An Excess of Exoplanets

Published by at 10:37 am under Astronomy,Writing

In the course of doing research and fact-checking for the imminent release of The Pavonis Insurgence and a new in-progress series (probably a trilogy) set in early T-Space (the same era as the Kakuloa series), I came across a recent, and fascinating, paper by a veritable laundry list of authors (Tuomi, et al.), titled “Frequency of planets orbiting M dwarfs in the Solar neighbourhood.”

M dwarfs, also called red dwarfs, are the most common type of star in our galaxy. The authors of the paper surveyed and analyzed data from many studies, covering 426 nearby stars and a total of 118 probable planets. They further analyzed this to come up with an average: an impressive 2.39 exoplanets per red dwarf, (although that could be (on average) anywhere from 1.03 to 6.97, again per star).

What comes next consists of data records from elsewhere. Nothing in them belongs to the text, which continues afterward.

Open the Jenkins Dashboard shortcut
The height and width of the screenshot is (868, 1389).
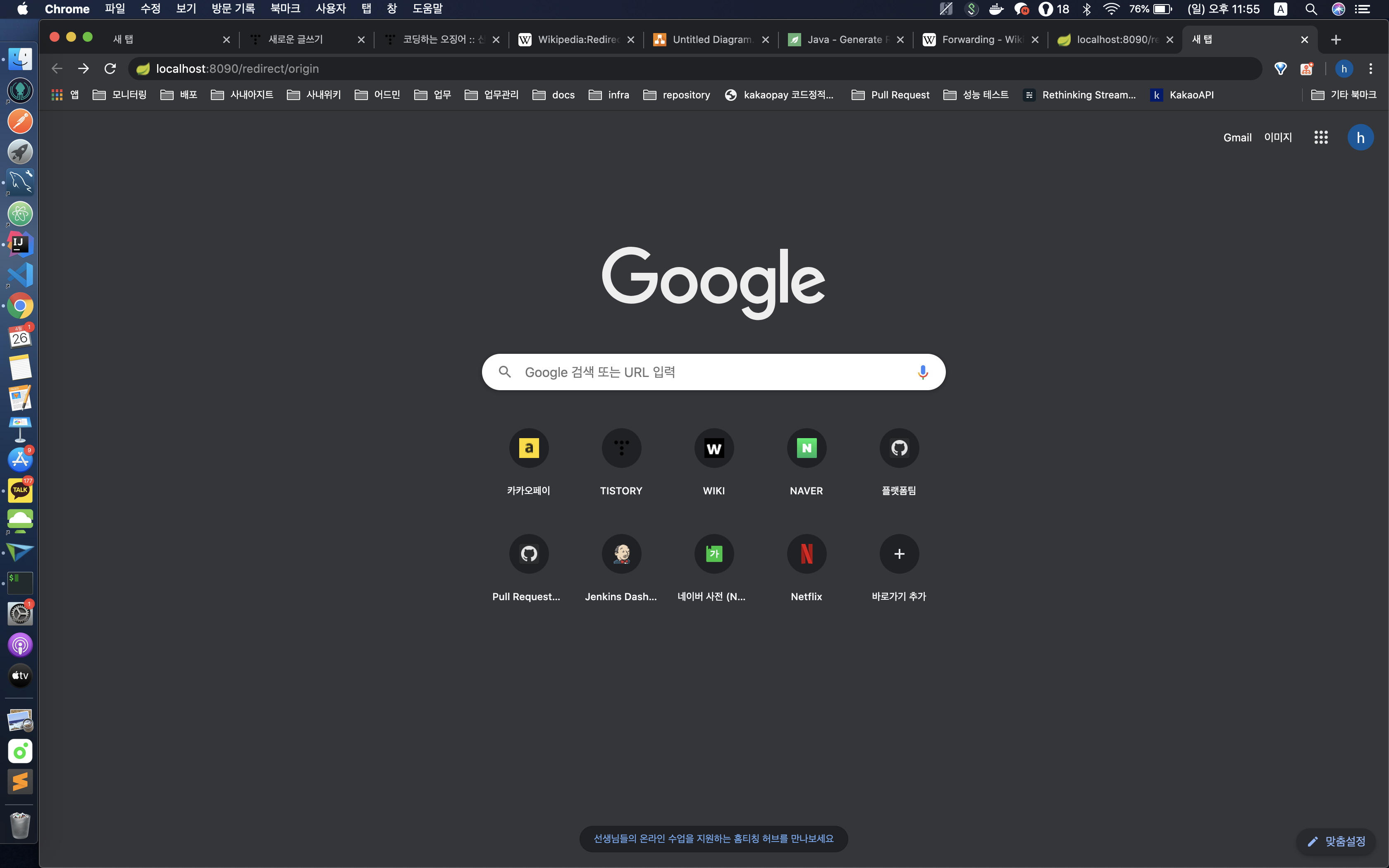pos(621,554)
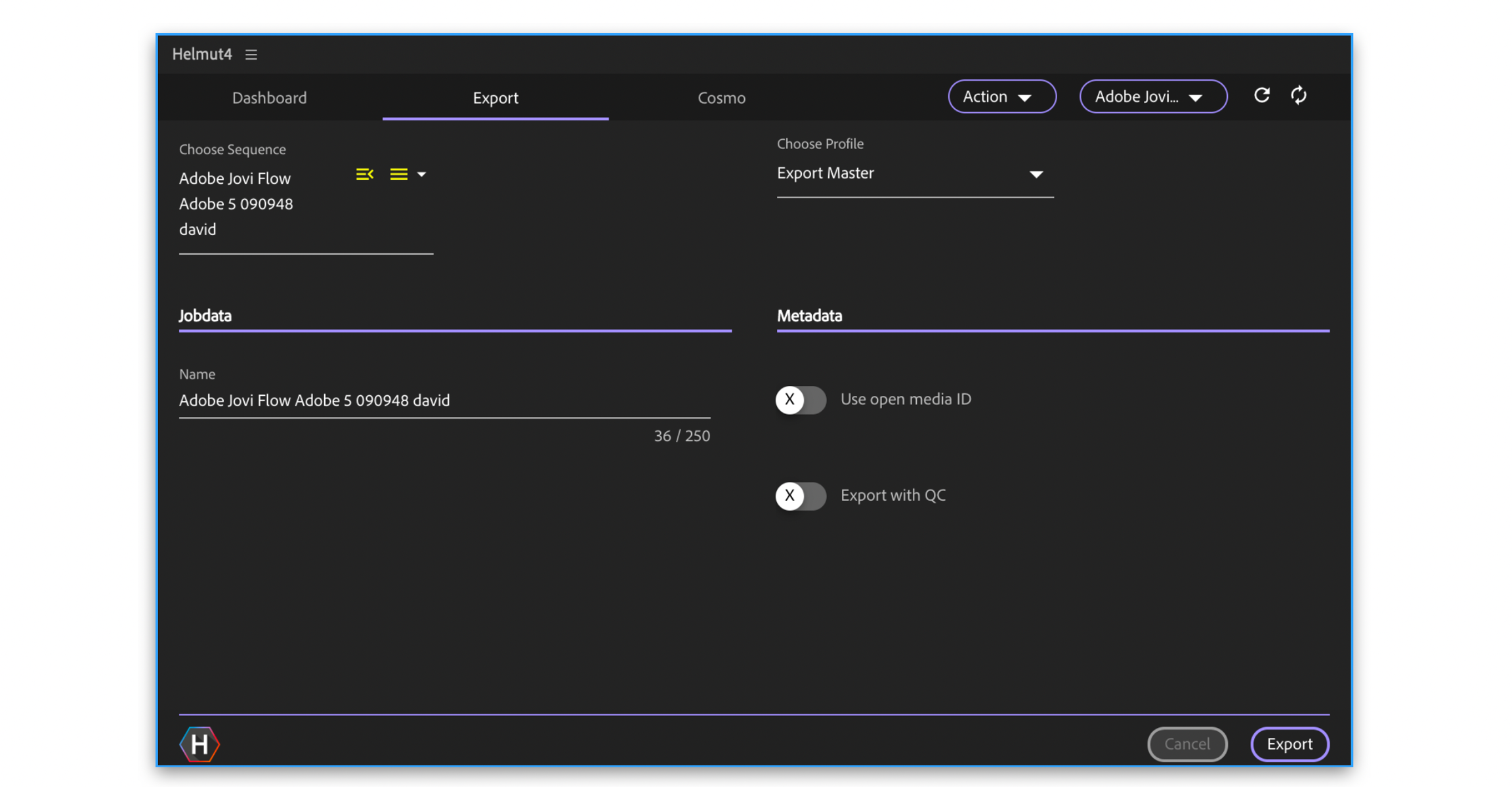
Task: Open the Export Master profile dropdown
Action: point(915,173)
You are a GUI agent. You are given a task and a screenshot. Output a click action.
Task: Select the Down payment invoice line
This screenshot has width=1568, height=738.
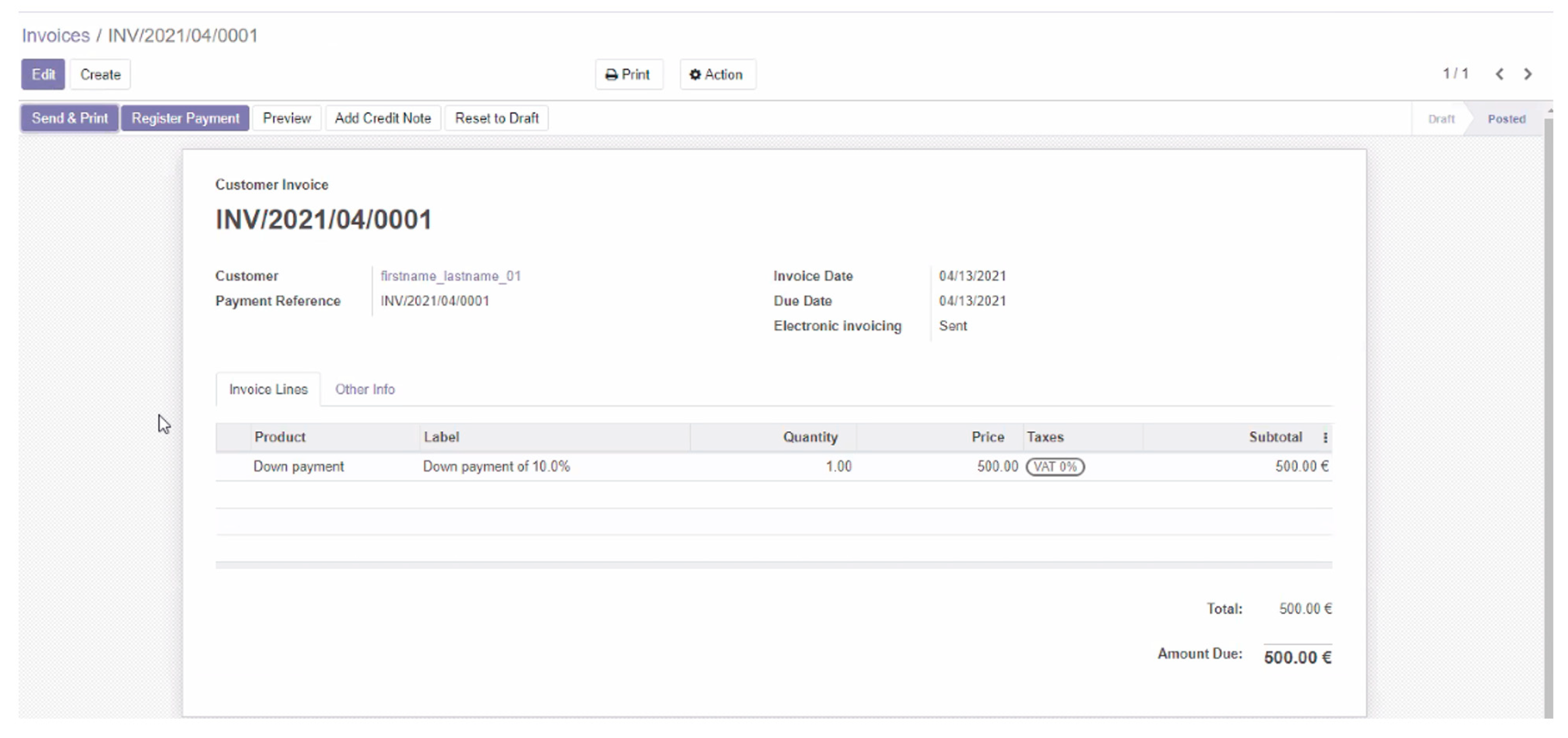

The numbers are probably different for different types of stars (like our own yellow G type), but my guess (and it is just a guess) is that the larger the star, the more planets it is likely to have, simply because there was more material in the original nebula. Now, that is complicated by gravitational effects of binary and multiple star systems, which tend to slingshot stuff out of the system, and with the formation of gas giants, which can do likewise. But still, we’re talking about averages.

Anyway, the paper got me thinking (always dangerous). At several cons now, I have given presentations that either briefly discussed exoplanets, or were entirely about exoplanets. Maybe I should write a book…. There are several books on exoplanets out there, but they are necessarily dated (it’s a rapidly changing field) and none (from what I’ve seen) target the audience I’m thinking of, most folks who want to know more about the science behind science fiction, both the readers and the writers. (For you astronomers out there, you’re not “most folks”, grin.)

Anyway, just a vague heads-up. No specific release plans yet, but I’m thinking summer of 2020, maybe around the time we start getting results from the CHEOPS bird (CHaracterising ExOPlanets Satellite) due to launch later this month. Meanwhile, I have science fiction books to finish.

Next time you look up at the stars at night (and for best results, do this away from the city where the skies are dark), consider that almost every one of those points of light has one or more planets orbiting it. Do you really think we’re alone?